== Text to read ==

# What is the best way to disable PPV channels on one receiver?



## scott0702 (Nov 25, 2006)

I am renting out a room in my house and don't want to allow access to PPV channels on the one receiver in that room. What is the best way to remove or hide those PPV channels on one receiver? I found you can hide adult channels but I don't see anything for PPV. Do I need to contact customer service to do something to the receiver authorizations or is there a setting on the receiver?


----------



## Smuuth (Oct 4, 2005)

scott0702 said:


> I am renting out a room in my house and don't want to allow access to PPV channels on the one receiver in that room. What is the best way to remove or hide those PPV channels on one receiver? I found you can hide adult channels but I don't see anything for PPV. Do I need to contact customer service to do something to the receiver authorizations or is there a setting on the receiver?


Under Parental Controls, you can block individual channels. Just block all of the PPV channels, then lock the box with a password.

I believe you could also set the spending limit to $0.00 which would then not allow any purchases.


----------



## ThomasM (Jul 20, 2007)

===
== Material ==

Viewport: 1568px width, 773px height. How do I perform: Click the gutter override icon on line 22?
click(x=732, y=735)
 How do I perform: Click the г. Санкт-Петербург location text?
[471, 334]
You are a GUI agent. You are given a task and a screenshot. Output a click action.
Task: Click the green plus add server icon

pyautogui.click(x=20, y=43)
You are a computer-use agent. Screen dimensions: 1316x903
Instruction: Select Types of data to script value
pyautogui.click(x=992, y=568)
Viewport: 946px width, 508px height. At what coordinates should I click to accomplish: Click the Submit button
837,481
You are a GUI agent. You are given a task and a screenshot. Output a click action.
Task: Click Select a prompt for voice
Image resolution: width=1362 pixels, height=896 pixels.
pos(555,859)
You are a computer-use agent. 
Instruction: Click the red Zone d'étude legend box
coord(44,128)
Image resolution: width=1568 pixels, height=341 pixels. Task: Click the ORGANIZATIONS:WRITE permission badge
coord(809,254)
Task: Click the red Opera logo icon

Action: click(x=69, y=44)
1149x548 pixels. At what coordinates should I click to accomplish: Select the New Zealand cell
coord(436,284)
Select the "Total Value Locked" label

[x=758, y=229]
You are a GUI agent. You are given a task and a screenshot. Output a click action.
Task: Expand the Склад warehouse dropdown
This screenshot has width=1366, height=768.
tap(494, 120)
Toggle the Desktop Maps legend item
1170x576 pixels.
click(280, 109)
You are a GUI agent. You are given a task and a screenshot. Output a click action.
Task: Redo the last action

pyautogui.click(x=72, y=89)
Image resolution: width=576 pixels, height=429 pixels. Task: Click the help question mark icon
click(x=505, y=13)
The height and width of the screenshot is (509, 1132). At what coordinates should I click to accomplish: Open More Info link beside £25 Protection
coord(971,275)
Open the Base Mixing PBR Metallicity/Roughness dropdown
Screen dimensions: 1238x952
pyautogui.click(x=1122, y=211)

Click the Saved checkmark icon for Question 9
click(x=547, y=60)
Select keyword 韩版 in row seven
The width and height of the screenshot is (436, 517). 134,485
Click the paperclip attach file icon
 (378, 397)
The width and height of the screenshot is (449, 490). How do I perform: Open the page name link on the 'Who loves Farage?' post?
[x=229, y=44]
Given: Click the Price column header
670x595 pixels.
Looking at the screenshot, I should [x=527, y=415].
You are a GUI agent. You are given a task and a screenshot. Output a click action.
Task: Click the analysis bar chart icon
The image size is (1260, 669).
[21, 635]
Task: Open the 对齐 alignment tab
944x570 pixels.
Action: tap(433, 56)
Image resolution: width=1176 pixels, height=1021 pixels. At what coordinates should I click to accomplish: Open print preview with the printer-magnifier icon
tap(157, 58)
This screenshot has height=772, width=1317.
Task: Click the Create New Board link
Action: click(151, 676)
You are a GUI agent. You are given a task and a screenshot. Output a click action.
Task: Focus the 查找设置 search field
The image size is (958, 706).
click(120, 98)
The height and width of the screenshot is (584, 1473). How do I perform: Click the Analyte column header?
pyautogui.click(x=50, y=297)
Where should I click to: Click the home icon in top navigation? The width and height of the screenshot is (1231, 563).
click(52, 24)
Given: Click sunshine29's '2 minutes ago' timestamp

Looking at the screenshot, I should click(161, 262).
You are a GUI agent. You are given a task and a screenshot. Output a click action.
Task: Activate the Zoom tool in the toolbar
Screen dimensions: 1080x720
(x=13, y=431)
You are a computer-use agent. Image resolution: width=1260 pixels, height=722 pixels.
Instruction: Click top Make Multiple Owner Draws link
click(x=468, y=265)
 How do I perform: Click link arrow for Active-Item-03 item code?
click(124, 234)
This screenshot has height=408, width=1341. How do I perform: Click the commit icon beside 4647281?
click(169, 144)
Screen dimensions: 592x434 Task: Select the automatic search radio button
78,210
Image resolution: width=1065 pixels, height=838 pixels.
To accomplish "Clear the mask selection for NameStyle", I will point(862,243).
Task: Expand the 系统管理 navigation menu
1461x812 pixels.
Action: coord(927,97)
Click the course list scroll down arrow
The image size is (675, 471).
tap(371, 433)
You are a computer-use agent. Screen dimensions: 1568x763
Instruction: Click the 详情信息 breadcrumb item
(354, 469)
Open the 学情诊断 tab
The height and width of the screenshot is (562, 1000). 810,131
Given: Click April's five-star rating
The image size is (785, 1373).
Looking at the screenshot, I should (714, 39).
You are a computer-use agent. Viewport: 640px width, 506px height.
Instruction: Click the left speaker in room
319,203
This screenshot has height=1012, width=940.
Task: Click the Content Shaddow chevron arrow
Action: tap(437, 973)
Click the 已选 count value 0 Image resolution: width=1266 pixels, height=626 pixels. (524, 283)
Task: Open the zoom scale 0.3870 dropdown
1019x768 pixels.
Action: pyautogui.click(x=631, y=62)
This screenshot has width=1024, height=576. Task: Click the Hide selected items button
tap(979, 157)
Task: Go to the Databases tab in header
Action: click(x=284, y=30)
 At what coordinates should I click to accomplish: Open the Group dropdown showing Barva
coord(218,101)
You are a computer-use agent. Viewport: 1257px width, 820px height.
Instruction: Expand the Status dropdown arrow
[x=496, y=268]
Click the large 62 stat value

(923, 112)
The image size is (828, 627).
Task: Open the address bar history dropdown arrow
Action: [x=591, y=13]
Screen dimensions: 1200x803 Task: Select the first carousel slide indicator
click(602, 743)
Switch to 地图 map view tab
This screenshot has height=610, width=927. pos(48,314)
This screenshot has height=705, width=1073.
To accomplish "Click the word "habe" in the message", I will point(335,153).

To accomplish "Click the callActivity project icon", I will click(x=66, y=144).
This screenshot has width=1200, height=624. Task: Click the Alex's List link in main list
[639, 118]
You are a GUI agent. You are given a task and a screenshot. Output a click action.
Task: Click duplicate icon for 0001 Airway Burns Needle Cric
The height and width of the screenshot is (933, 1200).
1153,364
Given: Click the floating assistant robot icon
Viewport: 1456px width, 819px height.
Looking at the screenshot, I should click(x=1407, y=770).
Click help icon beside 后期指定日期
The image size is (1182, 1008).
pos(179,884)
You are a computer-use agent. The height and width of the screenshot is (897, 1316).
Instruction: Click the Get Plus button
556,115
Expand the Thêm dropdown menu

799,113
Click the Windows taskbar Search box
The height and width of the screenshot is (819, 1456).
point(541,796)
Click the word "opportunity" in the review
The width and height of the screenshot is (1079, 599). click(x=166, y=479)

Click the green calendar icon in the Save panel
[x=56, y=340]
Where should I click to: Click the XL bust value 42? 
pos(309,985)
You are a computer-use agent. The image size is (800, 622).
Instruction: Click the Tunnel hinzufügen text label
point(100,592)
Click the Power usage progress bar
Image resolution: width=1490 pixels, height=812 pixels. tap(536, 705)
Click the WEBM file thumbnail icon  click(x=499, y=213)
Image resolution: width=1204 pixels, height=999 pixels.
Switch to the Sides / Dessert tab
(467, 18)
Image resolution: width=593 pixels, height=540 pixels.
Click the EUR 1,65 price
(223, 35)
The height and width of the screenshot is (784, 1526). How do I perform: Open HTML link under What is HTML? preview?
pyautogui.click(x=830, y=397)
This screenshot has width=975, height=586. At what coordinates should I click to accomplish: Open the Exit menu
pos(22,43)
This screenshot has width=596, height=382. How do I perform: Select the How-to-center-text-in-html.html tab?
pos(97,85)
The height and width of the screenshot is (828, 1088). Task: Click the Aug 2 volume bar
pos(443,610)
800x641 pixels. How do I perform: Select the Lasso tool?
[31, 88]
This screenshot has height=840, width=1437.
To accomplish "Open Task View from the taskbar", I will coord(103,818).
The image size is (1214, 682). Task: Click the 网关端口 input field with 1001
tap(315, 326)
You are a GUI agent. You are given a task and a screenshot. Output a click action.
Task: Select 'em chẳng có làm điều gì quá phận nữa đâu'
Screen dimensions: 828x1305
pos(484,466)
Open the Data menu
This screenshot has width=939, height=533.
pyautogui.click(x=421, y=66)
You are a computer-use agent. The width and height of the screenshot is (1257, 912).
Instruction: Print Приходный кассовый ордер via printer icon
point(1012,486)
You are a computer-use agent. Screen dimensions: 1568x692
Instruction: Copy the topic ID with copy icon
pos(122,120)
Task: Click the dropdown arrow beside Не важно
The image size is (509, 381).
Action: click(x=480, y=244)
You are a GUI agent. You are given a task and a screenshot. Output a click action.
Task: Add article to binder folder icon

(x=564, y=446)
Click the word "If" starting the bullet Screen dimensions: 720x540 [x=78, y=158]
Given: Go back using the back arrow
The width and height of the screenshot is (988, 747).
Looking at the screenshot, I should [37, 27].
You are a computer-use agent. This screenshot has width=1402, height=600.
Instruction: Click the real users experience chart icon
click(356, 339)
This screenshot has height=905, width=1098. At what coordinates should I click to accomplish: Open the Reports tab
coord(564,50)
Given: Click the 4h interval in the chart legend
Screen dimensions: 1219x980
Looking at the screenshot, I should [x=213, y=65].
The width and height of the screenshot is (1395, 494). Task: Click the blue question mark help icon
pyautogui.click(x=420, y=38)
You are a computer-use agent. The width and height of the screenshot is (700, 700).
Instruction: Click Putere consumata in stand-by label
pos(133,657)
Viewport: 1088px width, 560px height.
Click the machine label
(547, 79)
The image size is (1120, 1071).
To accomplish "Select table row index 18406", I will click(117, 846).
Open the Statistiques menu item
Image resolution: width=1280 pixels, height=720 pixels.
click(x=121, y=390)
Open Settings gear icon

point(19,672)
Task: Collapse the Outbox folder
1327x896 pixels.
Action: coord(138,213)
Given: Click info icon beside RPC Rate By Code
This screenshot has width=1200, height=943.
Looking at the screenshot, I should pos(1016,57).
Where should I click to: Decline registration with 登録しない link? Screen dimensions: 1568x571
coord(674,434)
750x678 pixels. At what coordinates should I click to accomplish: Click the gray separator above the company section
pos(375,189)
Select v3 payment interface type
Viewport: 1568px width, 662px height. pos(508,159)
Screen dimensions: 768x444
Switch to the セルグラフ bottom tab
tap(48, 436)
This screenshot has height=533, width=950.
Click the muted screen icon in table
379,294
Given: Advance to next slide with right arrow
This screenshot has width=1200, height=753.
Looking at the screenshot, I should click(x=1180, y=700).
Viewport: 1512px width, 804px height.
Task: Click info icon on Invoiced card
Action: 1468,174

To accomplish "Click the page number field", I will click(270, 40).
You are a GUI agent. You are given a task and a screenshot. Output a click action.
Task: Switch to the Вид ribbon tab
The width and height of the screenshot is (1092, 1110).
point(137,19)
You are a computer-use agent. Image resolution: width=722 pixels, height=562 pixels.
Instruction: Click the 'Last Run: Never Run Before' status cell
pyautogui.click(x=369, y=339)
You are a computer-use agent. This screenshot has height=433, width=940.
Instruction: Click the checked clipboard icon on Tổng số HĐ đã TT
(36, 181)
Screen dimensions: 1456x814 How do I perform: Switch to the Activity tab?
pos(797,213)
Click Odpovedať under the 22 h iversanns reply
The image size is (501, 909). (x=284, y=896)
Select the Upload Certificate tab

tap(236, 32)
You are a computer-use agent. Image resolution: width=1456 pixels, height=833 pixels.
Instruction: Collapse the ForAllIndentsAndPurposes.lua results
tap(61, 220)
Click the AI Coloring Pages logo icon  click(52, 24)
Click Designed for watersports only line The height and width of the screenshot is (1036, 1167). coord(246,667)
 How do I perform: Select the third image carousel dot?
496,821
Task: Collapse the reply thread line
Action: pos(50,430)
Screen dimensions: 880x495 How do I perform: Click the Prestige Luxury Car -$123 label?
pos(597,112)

===

- **What is expected**
In the forum thread about PPV channels, which menu does the reply say lets you block individual channels?

- **Solution**
Parental Controls